* _TASK BRIEF_: Your task is to retype, exactly, the line containing "How do I perform: Click" and every later line through the end of the listing, with pictures omitted.
++++++++++
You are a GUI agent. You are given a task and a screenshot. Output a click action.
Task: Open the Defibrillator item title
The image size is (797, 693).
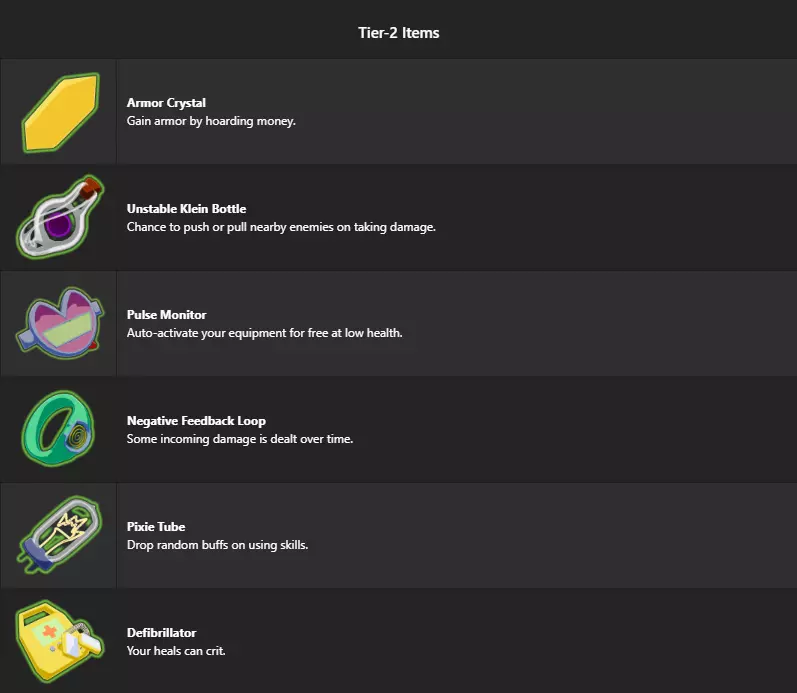pos(161,633)
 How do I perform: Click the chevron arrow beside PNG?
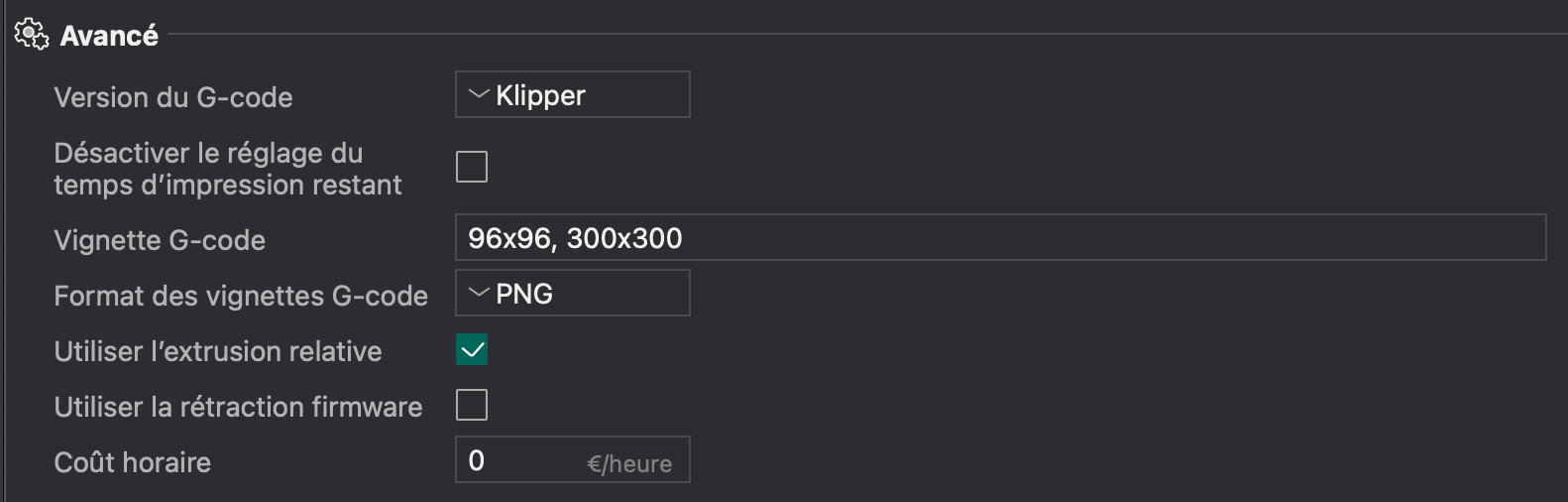pos(479,294)
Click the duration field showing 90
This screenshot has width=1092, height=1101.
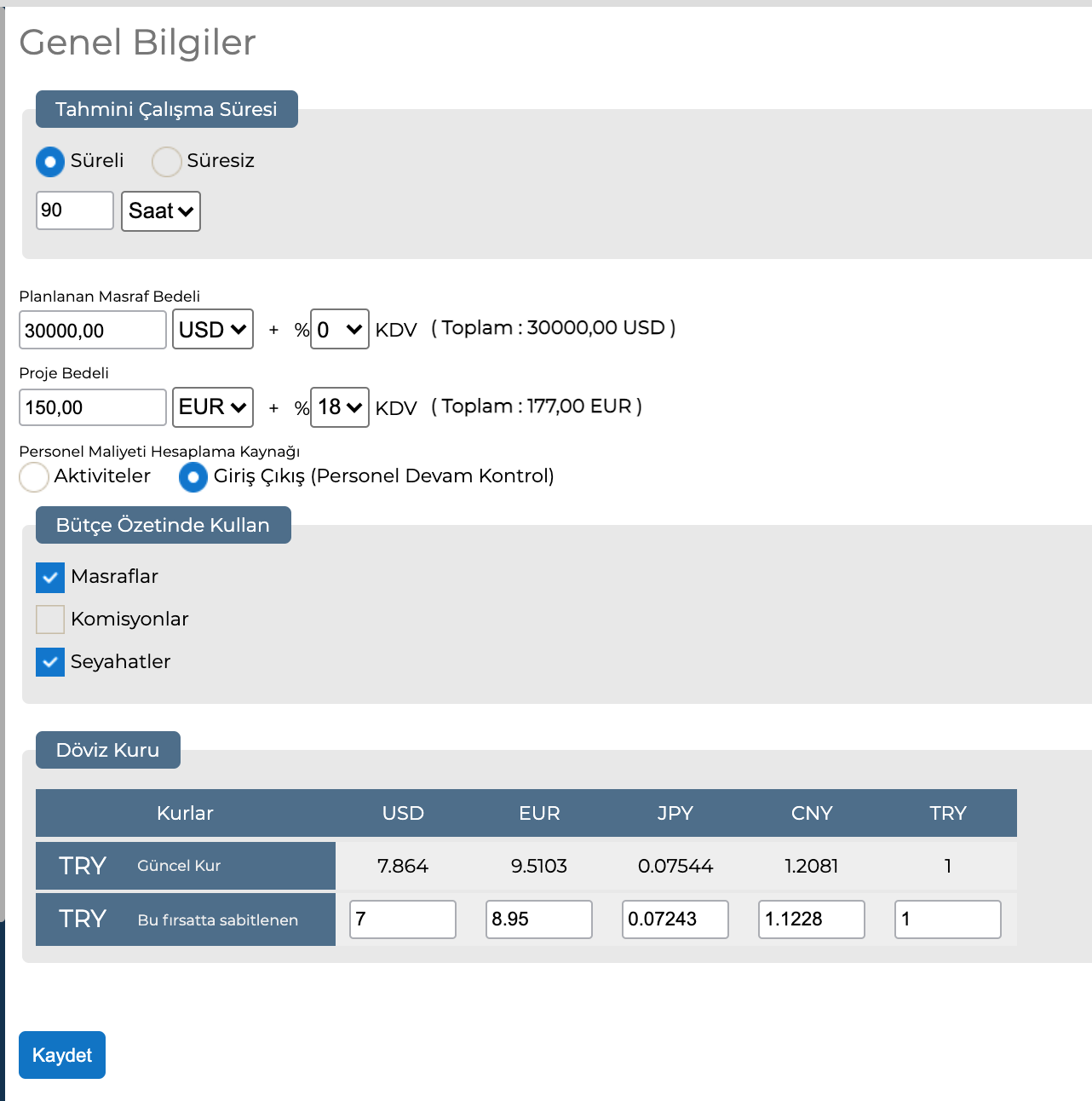pyautogui.click(x=75, y=210)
++++++++++
* _ANSWER BOX_:
 How do I perform: Click the chevron arrow beside PNG?
pos(479,294)
Click the duration field showing 90
This screenshot has width=1092, height=1101.
pyautogui.click(x=75, y=210)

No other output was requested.